▶ [What to do]: Reproduce the material verbatim, from the line containing "The width and height of the screenshot is (806, 653)." up to and including the line containing "click(x=107, y=118)".

▶ [The input]:
******
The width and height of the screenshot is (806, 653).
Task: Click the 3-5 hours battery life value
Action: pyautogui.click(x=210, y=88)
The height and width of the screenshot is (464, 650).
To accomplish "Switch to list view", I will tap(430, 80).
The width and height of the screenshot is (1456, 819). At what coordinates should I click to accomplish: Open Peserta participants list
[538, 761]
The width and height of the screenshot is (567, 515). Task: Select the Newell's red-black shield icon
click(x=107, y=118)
******
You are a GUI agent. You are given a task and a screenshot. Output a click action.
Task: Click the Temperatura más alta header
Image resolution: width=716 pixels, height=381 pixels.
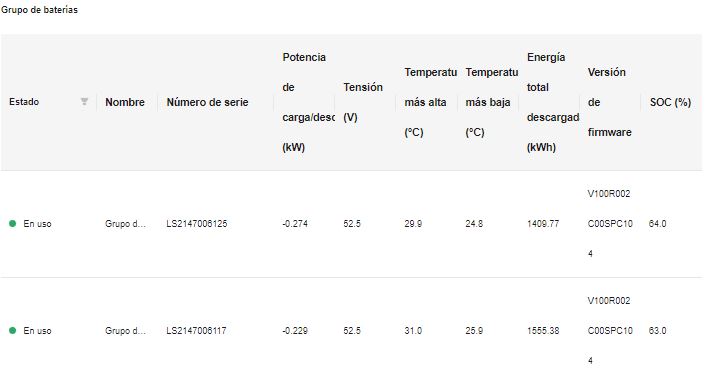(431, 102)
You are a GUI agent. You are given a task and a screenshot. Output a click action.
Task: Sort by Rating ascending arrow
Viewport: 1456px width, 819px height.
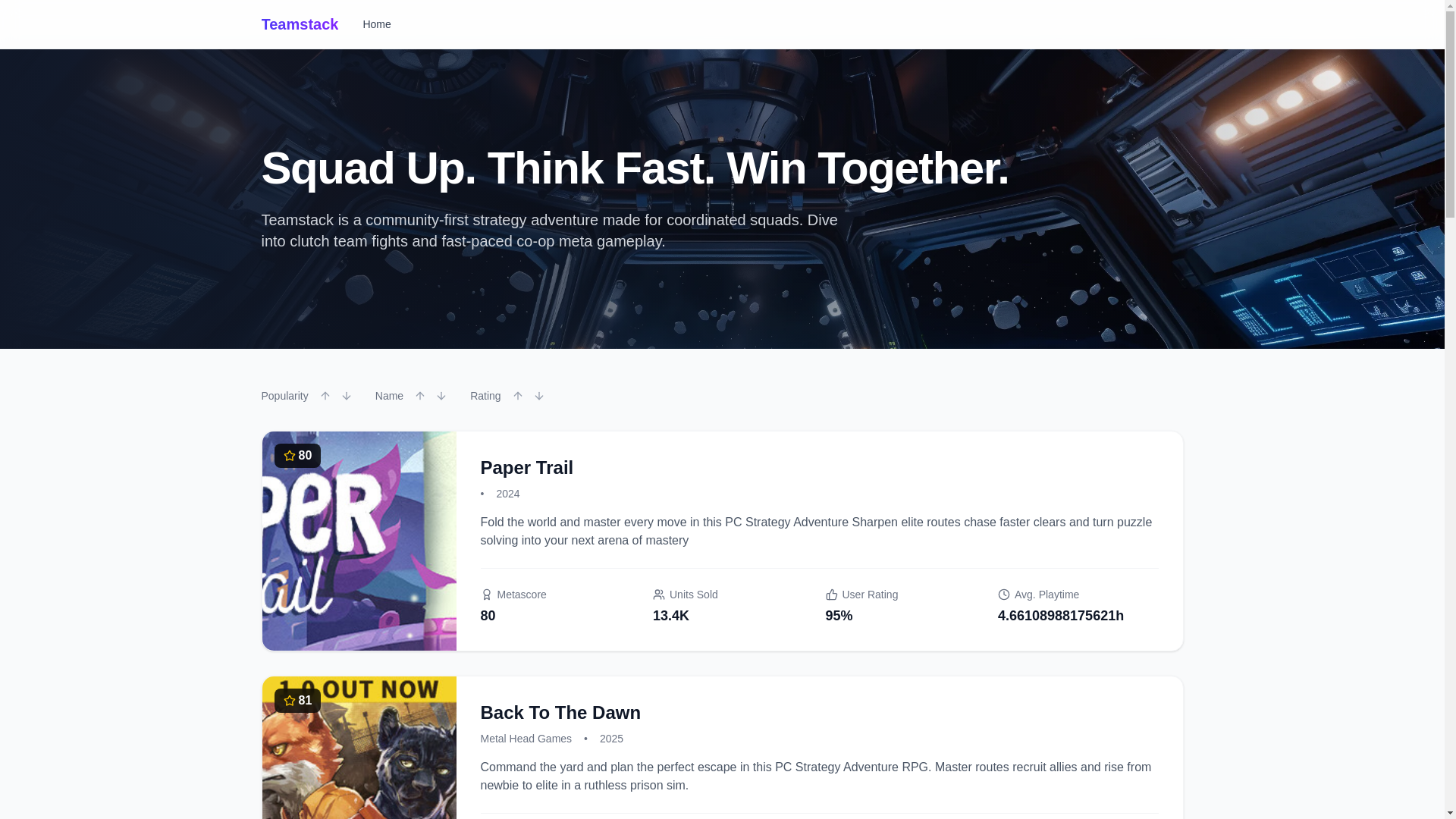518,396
******
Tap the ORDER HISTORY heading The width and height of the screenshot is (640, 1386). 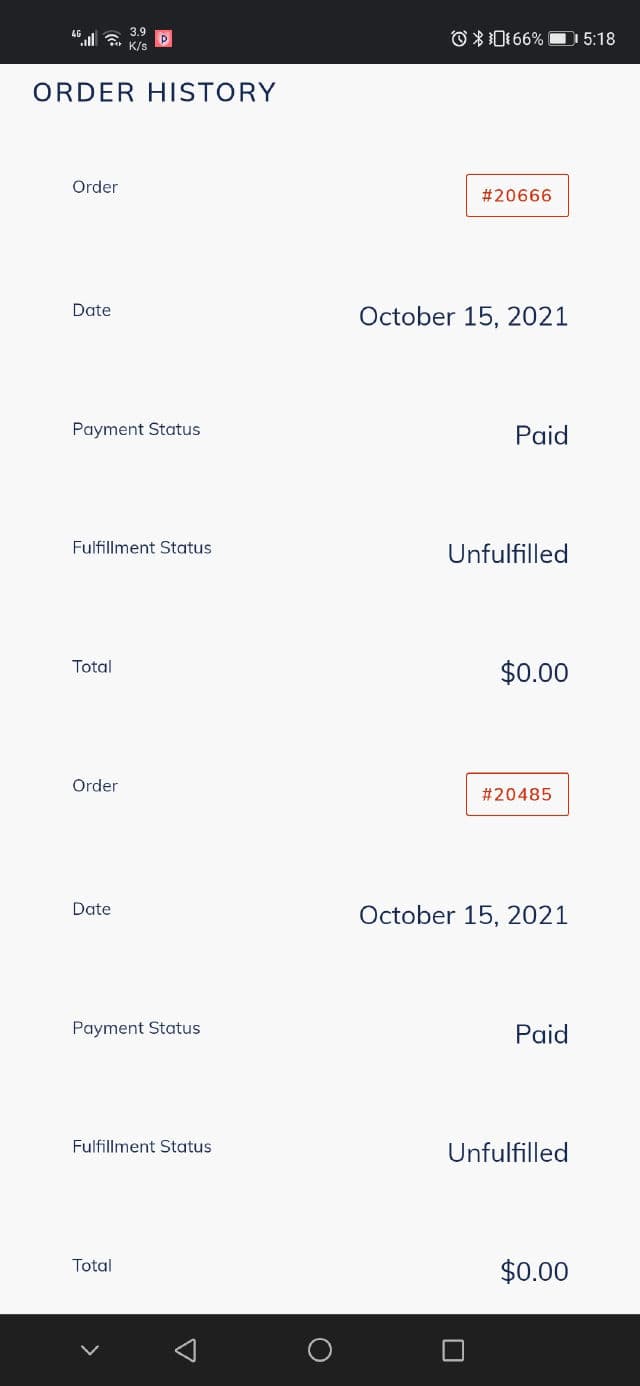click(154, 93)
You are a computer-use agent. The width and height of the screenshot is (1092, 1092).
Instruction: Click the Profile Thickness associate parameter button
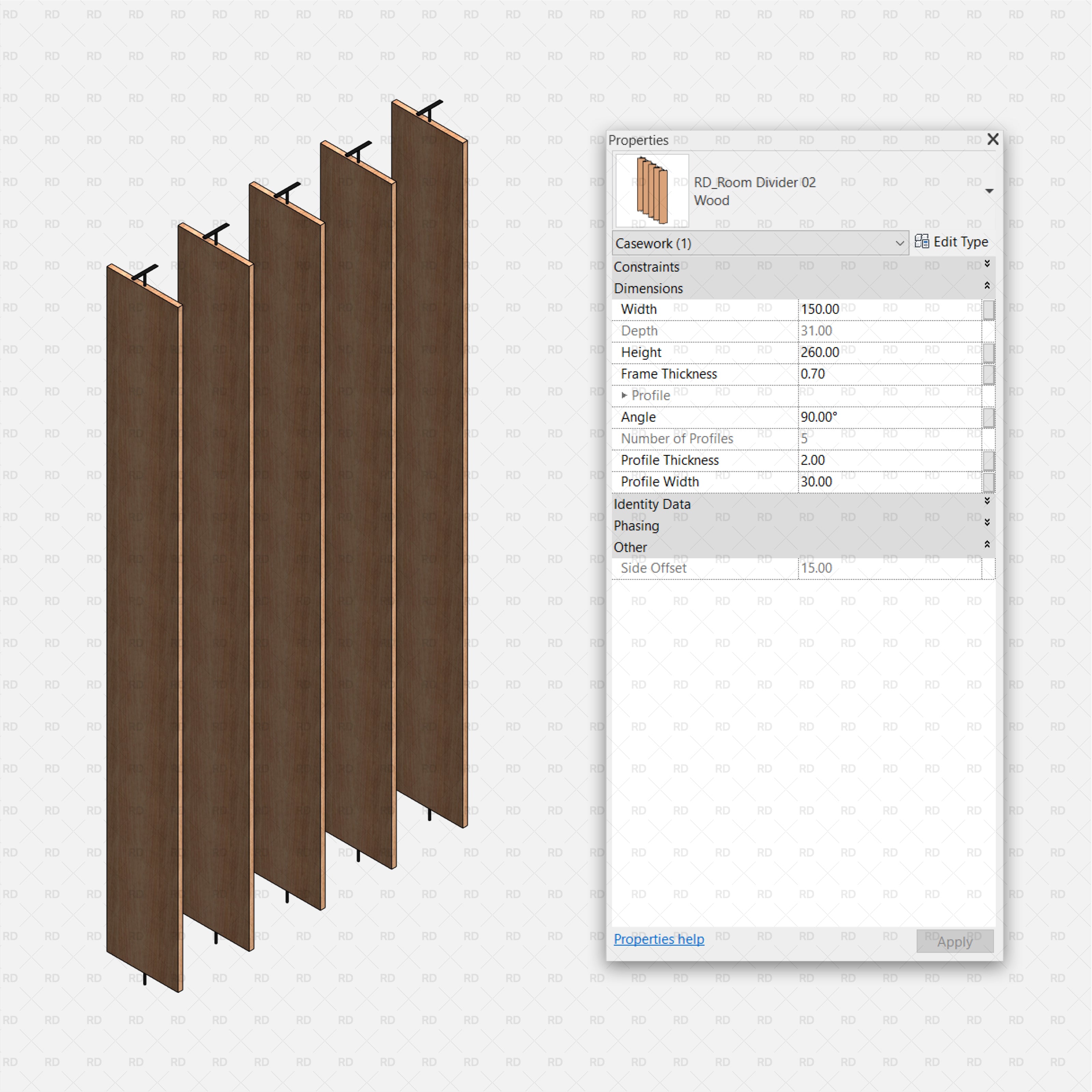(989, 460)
******
▶ [Finished answer]:
The width and height of the screenshot is (806, 653).
Task: Click the 3-5 hours battery life value
Action: pyautogui.click(x=210, y=88)
The height and width of the screenshot is (464, 650).
To accomplish "Switch to list view", I will tap(430, 80).
The width and height of the screenshot is (1456, 819). At what coordinates should I click to accomplish: Open Peserta participants list
[538, 761]
The width and height of the screenshot is (567, 515). Task: Select the Newell's red-black shield icon
click(x=107, y=118)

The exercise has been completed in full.